Professional Services
Another opportunity for working capital is professional services. As a startup operating under different market conditions, professional services can be very costly to scalability. But under current conditions, when dev teams are stretched thin and its taking longer to push enterprise features, professional service packages delivered by account management teams can fill gaps in product, increase contract value and provide additional cash flow. Just make sure you’re keeping a close eye on your margins when you put these together by being conscientious about your team’s capacity to deliver. When there is inevitably a bug or outage, every customer impacted simultaneously expects white glove service which will drastically impacts your team’s ability to deliver on schedule.
White Glove Implementation and Account Management to Land Expand
- For those accounts where there’s large expansion opportunity White Glove Implementation and Dedicated Account Management can mean the difference between expansion (and additional revenue) within months vs years.
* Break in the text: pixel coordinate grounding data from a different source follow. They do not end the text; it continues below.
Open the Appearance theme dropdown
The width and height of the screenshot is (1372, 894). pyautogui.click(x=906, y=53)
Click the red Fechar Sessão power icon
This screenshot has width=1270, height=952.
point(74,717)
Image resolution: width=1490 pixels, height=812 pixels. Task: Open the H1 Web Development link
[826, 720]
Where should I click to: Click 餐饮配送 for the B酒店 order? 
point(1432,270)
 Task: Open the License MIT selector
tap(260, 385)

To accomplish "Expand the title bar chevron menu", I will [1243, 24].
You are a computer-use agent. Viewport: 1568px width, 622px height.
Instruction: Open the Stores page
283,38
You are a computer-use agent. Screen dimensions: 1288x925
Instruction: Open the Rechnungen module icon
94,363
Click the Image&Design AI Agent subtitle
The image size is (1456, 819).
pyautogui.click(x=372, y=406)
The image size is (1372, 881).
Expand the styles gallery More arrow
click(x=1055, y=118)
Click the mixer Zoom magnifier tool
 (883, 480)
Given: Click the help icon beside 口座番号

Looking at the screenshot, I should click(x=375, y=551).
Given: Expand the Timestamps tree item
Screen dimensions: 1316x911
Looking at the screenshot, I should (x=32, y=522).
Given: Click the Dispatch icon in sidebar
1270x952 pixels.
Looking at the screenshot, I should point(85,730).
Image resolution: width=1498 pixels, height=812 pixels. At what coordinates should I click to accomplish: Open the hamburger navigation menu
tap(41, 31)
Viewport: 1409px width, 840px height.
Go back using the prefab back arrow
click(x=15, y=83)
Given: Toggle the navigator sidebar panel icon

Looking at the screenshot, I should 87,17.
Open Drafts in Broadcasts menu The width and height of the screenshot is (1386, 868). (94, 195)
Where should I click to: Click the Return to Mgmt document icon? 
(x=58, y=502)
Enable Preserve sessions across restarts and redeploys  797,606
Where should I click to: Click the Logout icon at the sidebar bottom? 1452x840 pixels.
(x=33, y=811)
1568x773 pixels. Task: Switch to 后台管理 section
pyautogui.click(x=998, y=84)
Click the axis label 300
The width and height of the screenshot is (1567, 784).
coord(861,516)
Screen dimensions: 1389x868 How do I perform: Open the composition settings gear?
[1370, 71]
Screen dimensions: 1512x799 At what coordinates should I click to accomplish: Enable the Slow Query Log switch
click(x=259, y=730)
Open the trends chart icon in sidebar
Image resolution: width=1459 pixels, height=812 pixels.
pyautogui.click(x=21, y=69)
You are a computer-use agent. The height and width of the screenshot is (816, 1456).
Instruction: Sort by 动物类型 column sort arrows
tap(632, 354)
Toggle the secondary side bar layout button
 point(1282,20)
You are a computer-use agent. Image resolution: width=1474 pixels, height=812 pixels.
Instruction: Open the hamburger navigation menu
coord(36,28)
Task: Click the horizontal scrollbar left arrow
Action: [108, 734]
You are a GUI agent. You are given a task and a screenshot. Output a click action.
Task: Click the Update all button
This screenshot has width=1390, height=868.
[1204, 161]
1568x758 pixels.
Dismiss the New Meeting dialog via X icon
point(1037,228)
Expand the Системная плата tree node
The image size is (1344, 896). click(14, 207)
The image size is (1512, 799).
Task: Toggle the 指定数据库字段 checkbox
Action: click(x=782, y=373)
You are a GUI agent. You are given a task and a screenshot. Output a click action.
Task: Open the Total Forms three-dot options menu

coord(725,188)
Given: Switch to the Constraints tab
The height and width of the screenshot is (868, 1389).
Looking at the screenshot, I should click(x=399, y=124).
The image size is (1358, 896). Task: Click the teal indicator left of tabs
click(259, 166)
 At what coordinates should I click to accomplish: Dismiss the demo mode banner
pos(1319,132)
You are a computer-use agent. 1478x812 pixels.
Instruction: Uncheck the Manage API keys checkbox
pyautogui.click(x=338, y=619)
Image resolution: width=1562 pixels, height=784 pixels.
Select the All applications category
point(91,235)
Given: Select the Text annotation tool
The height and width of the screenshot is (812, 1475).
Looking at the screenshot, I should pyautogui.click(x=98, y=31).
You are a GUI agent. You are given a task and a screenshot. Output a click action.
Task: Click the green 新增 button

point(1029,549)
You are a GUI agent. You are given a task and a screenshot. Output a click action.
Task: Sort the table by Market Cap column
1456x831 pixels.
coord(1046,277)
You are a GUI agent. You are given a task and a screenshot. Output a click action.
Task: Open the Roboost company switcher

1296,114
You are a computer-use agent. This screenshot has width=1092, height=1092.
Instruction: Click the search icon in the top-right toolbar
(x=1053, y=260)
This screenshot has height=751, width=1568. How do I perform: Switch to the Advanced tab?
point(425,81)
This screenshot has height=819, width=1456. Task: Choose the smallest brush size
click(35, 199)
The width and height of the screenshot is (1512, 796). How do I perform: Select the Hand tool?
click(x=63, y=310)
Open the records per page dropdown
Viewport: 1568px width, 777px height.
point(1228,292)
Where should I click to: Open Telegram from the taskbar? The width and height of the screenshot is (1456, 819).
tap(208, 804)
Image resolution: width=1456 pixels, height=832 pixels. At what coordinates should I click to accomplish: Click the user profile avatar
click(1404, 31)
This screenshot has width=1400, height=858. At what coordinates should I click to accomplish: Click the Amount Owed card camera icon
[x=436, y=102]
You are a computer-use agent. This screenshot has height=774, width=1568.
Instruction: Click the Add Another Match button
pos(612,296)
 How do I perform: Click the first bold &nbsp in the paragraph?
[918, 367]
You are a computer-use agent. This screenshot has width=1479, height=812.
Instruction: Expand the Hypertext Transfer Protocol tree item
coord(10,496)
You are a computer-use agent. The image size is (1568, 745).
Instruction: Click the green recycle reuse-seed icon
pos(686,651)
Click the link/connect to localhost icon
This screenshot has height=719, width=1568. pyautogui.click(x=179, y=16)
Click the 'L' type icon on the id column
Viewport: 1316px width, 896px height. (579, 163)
To execute a successful expansion there are a few recommendations I have:
- Make sure you have strong relationships and are providing value to multiple stakeholders in your account.There is WAY too much turnover right now and you want to make sure your investment in the account doesn’t disappear with an unforseen layoff or leadership change
- Resource allocation should be clearly defined, outlined and mutually agreed upon. Setting expectations upfront on what success looks like and developing a mutually agreement plan and schedule will ensure you don’t stuck in limbo land trying to deliver value to your customer.
Customer Sponsored Product Development
- These revenue opportunities can be harder to win. In addition, as a founder it’s also important that engineering resources are focused on delivering a delightful product experience for the core use cases in your ICP. Product feature prioritization should be done based on revenue and use case unlocks not by sales overselling product capabilities to individual customers to hit quota. That said, if a feature is already on the product roadmap, has been requested by multiple customers and a prospect is willing to pay to move that feature to the top of the development roadmap, there’s no real reason to say no. Take advantage of a customer’s willingness to fund feature development and adjust priorities when it fits within your vision.